Oppure coloro che, come missione nella vita, si sono riproposti di compiacere il
prossimo, di soddisfare le richieste di chiunque, insomma una disponibilità che
sconfina con l’asservimento patologico.
Ecco, sembra quasi di poterli vedere, tutti in fila al botteghino, per sedersi in
prima fila allo spettacolo del narcisista, pronti ad essere divorati dalla sua
insaziabile brama di dominio e controllo, che si faranno vieppiù asfissianti.
Ad ogni modo, il narcisista vuole che la propria vittima dipenda in toto da lui (o
lei che sia), che lo percepisca come unica fonte di verità, di autentica
interpretazione della realtà.
Ed è anche e soprattutto per tale ragione che il terzo atto della tragedia è
caratterizzato da un autentico spirito manipolativo e abusante: siamo nella
fase del condizionamento.
Il narcisista, dopo aver concimato con cura il terreno della finta adulazione
romantica, inizia ad un certo punto a gettarvi non più semi, ma pietre, agenti
inquinanti.
Sempre con astuzia, però, non dandolo immediatamente a vedere.

La tecnica manipolatoria del narcisista consiste essenzialmente nel confondere le
acque (e con ciò anche la mente e le convinzione della propria vittima).
Menzogne, negazioni, proiezioni della propria follia sull’altro, ribaltamento
sfacciato della realtà: farà di tutto per indurre l’altro (o altra) all’impazzimento.
Anzitutto perché ne gode, immensamente. E poi perché ciò indebolisce il
partner del narcisista, l’induce a credere di essere la fonte dell’infelicità della
coppia.

Ma come, prima mi adorava, mi considerava la persona migliore del mondo,
finalmente c’era qualcuno che mi considerava non solo degno (degna) di amore
sconfinato, e ora?
La risposta che la vittima, già spesso insicura di sé, come abbiamo detto, dà a sé
stessa, è che la causa non può che essere qualcosa di sbagliato che è in lei, che è
lei ad aver attuato, pur non volendolo assolutamente.
Allora, pur di non perdere quello che è diventato il principale (se non l’unico)

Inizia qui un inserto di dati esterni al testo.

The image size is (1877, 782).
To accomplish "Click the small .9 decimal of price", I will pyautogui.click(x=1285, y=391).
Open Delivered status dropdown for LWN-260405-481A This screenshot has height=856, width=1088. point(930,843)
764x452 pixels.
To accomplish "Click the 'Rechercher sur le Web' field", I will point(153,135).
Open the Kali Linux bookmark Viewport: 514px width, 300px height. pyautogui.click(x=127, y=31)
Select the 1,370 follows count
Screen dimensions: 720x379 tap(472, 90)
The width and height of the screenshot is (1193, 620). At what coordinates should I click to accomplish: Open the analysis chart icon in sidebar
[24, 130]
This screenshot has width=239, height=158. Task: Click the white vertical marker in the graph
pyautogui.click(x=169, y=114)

punto di riferimento della propria vita, si convince che le distorsioni della realtà
messe in atto dal suo aguzzino, non siano tali, bensì l’esatta e reale
rappresentazione di come stanno le cose.
A quel punto il gioco è fatto: il narcisista ha la vittima nelle proprie mani, può
farne davvero ciò che vuole.
L’accettazione del fatto che la corretta visione del mondo sia quella proposta dal
narcisista è come la consegna delle chiavi della città all’assediante da parte
dell’assediato sconfitto.
Può così iniziare l’atto finale: quello della completa dominazione,
sottomissione, annientamento, distruzione della vittima, fino a che il
narcisista non se ne stancherà e non si metterà alla ricerca di un’altra, da
spolpare viva.
Perché alla lunga il narcisista si annoia del controllo totale che ha guadagnato
sull’altro, necessita di nuovi stimoli per rafforzare e rinnovare l’immagine
distorta che ha di sé, di invincibile conquistatore, che nessuno può mai osare
mettere in discussione, che anzi farà sfracelli ove qualcuno si permettesse di non
ottemperare alle regole di comportamento e rispetto nei suoi confronti, proprio
lui che è il primo a violarle senza alcun rimorso di coscienza.
L’importante è che dal pubblico provengano sempre e solo applausi e
approvazione: i fischi non sono ammessi, pena l’immediata cacciata dal teatro.